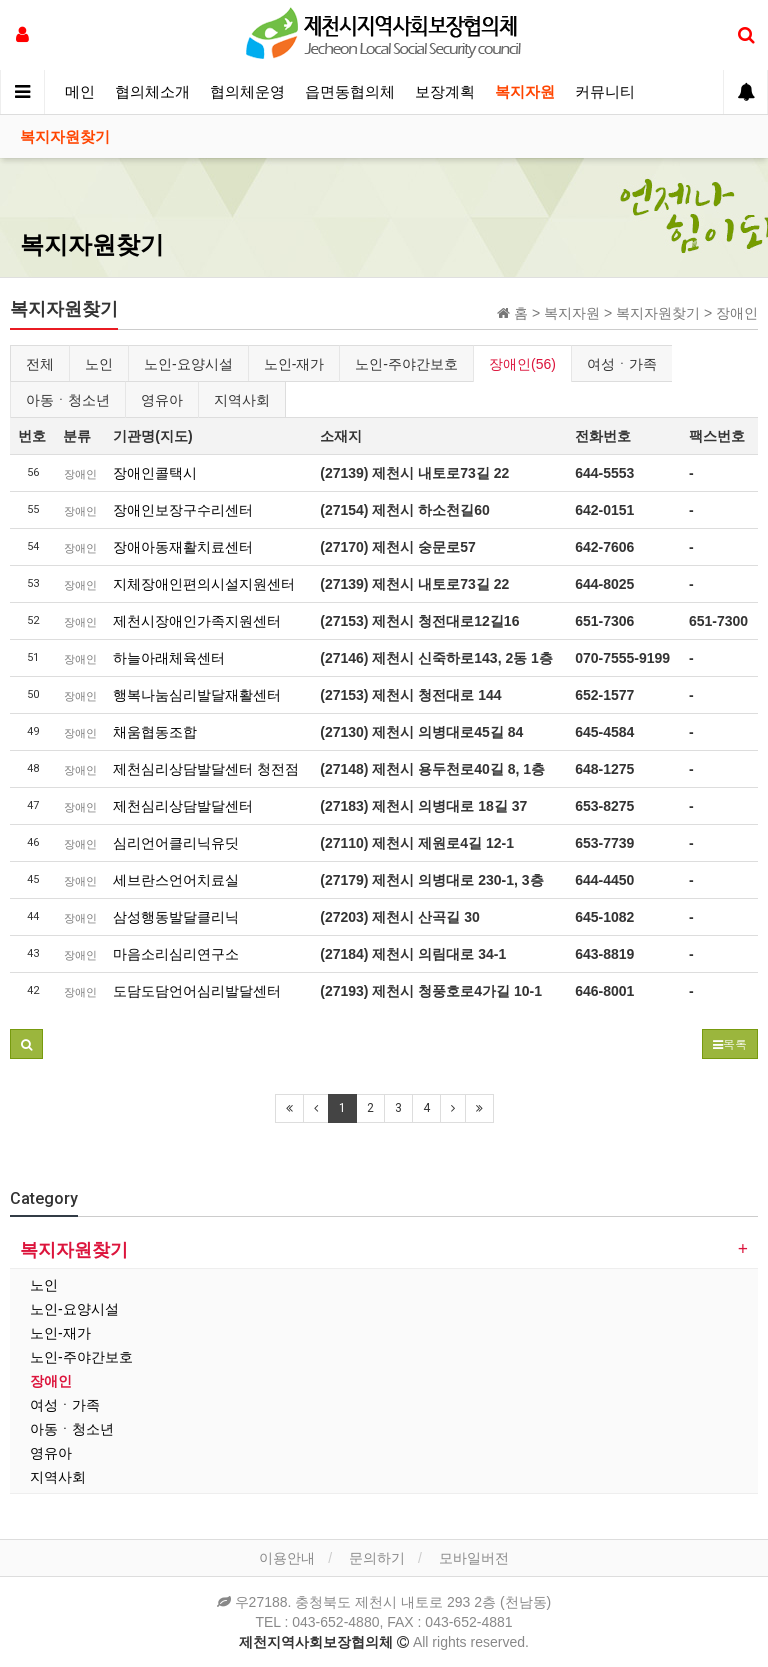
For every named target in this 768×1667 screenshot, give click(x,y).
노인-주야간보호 (406, 364)
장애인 (51, 1381)
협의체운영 (247, 92)
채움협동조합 (155, 732)
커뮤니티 (605, 92)
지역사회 (242, 400)
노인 (99, 364)
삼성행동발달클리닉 (176, 917)
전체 (40, 364)
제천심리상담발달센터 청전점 (206, 769)
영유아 (162, 400)
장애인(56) (522, 364)
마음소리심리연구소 (176, 954)
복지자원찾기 (65, 137)
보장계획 (445, 92)
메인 (80, 92)
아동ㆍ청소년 (68, 400)
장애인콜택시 (155, 473)
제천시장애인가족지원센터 (197, 621)
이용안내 (287, 1558)
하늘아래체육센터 (169, 658)
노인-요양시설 (188, 364)
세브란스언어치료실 (176, 880)
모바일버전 (474, 1558)
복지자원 (525, 92)
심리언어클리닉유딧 (176, 843)
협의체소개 (152, 92)
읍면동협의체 (350, 92)
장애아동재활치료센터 (183, 547)
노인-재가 (294, 364)
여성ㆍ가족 (622, 364)
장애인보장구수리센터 (183, 510)
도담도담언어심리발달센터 (197, 991)
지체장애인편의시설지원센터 (204, 584)
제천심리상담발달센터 (183, 806)
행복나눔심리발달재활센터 (197, 695)
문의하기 (377, 1558)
== == ==
Reproduce the material above line for line without changing anything, and leave the picture out of your reply.

For every named target in this 768×1667 screenshot, give click(x,y).
노인-주야간보호 (406, 364)
장애인 (51, 1381)
협의체운영 (247, 92)
채움협동조합 (155, 732)
커뮤니티 (605, 92)
지역사회 (242, 400)
노인 (99, 364)
삼성행동발달클리닉 (176, 917)
전체 (40, 364)
제천심리상담발달센터 청전점 (206, 769)
영유아 (162, 400)
장애인(56) (522, 364)
마음소리심리연구소 (176, 954)
복지자원찾기 (65, 137)
보장계획 (445, 92)
메인 (80, 92)
아동ㆍ청소년 (68, 400)
장애인콜택시 (155, 473)
제천시장애인가족지원센터 (197, 621)
이용안내 (287, 1558)
하늘아래체육센터 (169, 658)
노인-요양시설 (188, 364)
세브란스언어치료실 (176, 880)
모바일버전 (474, 1558)
복지자원 (525, 92)
심리언어클리닉유딧 (176, 843)
협의체소개 (152, 92)
읍면동협의체 (350, 92)
장애아동재활치료센터 (183, 547)
노인-재가 (294, 364)
여성ㆍ가족 (622, 364)
장애인보장구수리센터 (183, 510)
도담도담언어심리발달센터 (197, 991)
지체장애인편의시설지원센터 (204, 584)
제천심리상담발달센터 (183, 806)
행복나눔심리발달재활센터 (197, 695)
문의하기 (377, 1558)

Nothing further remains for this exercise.